Это – неповторимый час. В гладкой, как зеркало, неизвестности – а уж некие лучи отразились – лежит передо мной предстоящая жизнь в Сорренто. В окне, полузакрытом ставней, виден кусок выжженного мелового сада, слышен детский голос. Это – Марфа? Дверь отворилась, вошел Горький. В стакане нес скорпиона. Поймал его на своей постели. Взял руками: «Осторожно брать надо. Опасен укус скорпиона только в апреле. Как опасна всякая тварь, когда она занята любовью».
Постоял на пороге.
– Почта еще не пришла?
– Скорпионы – в постели! Нечего сказать – хорошо! «Как живет и работает Максим Горький», – сказал Борис Михайлович.
…Дом высоко над морем, минут семь по крутым тропинкам. Горький работает по десять часов в сутки. У Горького сын, невестка и внучка. Горькому нельзя льду – и постоянно его кладет, кусочками, в воду Очень жарко. Днем – темные решеточки жалюзи. По каменным мозаичным полам – меленький звук маленьких лап собачьих – два фокса (не чистокровных, «с простонародинкой»). Встречи за столом – в час (утренний кофе без Горького, он пьет раньше всех, один), в четыре, в восемь. Сзывает – через выжженную дорогу – звонок.
…Сидит в голубой рубашке, с расстегнутым отложным воротом, – старик? Не старше своего сына! Густая шерстка волос, худой, легкий – еще ничего не говорит особенного, но так, голову набок, глянул… и человек уж принадлежит ему!
– Тимоша, да побойтесь вы Бога! Какие же курицы, ну какие же, на милость, курицы! Да зачем я их буду есть? Да я до смерти их боюсь, ваших куриц! Как увижу – так у меня ноги дрожат! Ну и что ж, что один суп! И превосходно, что один! Живу же? Мало! Что, мало живу? Бросьте, Тимоша, это вы чорт ее побери что говорите!
И руки – так, только в плечах где-то двинулись… лицо – ходуном… балуется человек! И все вокруг – расцветает!
– Вот вы, Тимоша, не знаете этого ничего, а говорите… Ну, как же это может быть, чтобы она была мулатка? Негритянка она! Самая настоящая негритянка! Черная, понимаете ли? Черная. А пела-то как? Ах, чорт ее побери… «Пускай могила меня накажет…» Как она это пела!.. Таким, знаете ли, эдаким голосом…
Дочери своего приемного сына:
– Вот, Лиза, про меня во всех газетах пишут, а ты меня в бок пальцем пихаешь.
Смеется добро, почти как старик, о Джулии, забывшей ему – а всем подала – подать винограда.
– Очень строгая женщина Джулия.
И упоенно мотая головой:
– Не хочет она мне винограду дать, ну не хочет!..
– Нынче Марфа Максимовна очень были милостивы. Сами ручку дали. И еще издали кричали «де́дука».
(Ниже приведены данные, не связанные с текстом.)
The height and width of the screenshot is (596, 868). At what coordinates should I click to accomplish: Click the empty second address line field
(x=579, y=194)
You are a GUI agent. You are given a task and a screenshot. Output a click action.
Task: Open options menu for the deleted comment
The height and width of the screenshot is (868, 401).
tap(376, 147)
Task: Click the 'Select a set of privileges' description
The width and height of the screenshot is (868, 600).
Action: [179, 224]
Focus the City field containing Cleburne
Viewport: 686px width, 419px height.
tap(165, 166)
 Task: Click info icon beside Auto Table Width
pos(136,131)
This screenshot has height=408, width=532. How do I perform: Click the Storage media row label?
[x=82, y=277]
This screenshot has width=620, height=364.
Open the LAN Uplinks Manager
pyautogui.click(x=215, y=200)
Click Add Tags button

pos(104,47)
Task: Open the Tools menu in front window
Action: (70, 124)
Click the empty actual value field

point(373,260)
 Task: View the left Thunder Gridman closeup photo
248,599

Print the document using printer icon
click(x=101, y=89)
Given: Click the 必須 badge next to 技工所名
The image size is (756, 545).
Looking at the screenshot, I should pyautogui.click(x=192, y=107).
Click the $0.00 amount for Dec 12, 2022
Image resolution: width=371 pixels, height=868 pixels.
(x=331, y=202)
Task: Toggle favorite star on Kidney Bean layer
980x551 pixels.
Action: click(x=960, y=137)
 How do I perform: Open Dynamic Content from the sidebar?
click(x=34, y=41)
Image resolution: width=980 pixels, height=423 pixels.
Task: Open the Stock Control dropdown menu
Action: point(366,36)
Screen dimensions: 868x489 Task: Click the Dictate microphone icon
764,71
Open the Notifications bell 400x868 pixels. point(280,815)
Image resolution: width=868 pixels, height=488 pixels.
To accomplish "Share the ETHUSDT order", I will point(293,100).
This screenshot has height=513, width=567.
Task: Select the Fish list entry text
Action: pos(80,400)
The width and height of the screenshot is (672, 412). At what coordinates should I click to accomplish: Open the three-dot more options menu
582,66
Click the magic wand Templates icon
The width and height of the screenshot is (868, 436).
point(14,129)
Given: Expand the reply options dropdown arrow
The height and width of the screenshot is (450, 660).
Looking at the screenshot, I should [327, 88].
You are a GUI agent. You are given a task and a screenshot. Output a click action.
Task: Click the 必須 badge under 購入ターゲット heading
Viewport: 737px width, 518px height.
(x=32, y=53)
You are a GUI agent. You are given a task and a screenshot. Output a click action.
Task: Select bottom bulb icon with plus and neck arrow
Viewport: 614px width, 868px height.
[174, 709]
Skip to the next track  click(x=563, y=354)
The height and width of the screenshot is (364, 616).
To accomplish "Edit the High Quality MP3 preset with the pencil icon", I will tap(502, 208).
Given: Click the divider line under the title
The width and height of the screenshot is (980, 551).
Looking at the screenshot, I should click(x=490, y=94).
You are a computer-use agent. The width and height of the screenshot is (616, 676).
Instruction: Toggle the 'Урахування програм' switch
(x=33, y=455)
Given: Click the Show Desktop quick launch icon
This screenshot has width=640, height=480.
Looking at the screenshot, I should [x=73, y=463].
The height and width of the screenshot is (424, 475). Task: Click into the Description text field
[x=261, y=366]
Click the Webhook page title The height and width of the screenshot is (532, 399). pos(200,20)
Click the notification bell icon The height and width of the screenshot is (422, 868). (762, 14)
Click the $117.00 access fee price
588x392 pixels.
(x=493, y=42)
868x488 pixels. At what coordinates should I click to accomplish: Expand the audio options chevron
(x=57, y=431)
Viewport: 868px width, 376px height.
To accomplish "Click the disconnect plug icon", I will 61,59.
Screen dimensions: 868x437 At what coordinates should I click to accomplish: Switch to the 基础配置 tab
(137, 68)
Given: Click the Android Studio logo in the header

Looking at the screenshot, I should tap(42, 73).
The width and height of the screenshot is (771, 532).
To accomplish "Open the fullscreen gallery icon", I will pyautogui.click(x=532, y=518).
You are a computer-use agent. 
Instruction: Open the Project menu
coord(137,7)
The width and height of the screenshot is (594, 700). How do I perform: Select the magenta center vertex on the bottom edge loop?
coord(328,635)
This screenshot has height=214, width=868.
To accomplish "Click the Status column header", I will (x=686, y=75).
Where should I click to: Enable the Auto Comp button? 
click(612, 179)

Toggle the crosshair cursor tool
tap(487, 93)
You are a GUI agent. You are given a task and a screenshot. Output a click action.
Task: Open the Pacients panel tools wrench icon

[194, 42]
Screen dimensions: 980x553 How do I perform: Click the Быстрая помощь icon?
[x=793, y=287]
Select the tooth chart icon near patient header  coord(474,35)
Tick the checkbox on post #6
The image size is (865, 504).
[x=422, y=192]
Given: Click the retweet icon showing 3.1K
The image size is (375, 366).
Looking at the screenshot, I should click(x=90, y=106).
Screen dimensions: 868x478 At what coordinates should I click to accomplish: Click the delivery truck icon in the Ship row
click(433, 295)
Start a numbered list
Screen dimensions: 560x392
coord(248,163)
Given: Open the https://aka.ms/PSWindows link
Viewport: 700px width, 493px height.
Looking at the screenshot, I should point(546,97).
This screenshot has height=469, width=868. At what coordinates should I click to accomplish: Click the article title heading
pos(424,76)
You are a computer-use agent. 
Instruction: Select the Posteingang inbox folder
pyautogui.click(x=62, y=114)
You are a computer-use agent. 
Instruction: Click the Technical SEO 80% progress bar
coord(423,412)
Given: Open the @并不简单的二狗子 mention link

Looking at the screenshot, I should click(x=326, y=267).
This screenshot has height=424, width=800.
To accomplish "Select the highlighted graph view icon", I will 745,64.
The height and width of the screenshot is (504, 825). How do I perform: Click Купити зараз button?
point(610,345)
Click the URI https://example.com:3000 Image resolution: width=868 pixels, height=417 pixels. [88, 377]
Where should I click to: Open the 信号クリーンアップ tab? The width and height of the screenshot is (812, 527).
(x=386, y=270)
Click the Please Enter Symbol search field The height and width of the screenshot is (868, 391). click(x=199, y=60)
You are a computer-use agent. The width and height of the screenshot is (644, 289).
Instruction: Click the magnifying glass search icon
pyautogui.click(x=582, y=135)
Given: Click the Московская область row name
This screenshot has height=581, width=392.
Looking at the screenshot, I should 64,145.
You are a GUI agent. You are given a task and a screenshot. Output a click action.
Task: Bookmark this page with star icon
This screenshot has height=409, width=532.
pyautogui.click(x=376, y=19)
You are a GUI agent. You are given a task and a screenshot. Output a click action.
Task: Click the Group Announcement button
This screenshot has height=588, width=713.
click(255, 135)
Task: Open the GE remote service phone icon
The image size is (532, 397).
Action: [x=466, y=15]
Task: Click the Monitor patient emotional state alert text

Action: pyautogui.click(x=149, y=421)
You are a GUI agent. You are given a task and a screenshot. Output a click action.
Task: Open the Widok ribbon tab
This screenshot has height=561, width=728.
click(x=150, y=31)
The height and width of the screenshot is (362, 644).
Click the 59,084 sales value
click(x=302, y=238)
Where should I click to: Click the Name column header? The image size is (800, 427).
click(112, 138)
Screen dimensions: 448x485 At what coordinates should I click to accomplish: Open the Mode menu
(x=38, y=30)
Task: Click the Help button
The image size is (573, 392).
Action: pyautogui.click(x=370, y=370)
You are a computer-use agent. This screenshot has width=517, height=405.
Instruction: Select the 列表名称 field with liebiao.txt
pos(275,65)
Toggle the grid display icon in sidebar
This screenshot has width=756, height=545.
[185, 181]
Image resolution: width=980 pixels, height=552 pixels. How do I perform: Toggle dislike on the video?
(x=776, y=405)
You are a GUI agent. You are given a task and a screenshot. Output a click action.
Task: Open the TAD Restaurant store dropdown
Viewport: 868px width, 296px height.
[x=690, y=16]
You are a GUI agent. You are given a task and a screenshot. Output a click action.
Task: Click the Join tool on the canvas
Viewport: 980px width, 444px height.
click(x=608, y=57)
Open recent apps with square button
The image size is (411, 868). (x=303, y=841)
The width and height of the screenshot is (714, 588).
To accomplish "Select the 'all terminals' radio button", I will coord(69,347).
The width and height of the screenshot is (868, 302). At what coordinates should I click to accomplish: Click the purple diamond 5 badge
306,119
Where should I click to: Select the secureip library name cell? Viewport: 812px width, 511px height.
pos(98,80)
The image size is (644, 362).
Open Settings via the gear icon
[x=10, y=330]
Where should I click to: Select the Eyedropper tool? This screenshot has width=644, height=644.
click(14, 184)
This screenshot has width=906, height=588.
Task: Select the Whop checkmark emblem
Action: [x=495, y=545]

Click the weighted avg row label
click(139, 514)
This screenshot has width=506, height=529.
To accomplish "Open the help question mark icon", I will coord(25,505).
У Марфы бонна. И Марфа начинает лепетать по-немецки. Сердится. Дед ей через стол:
– Не злись, немка!
– Не устали? – спросил Зубакин.
Понте-Веккио.
Я хочу еще сказать об Иване Николаевиче Ракицком. Это был человек средних лет. Бритое лицо его напоминало лицо актера. В его комнате, куда мы с Б.М. зашли, было несколько картин его кисти. Он был, несомненно, талантлив. Работы его были фантастичны. К какой школе он принадлежал – сказать не берусь. Помню радуги, деревья, много света в сумеречном колорите. Пейзажи свои он охотно показывал, но не говорил о них.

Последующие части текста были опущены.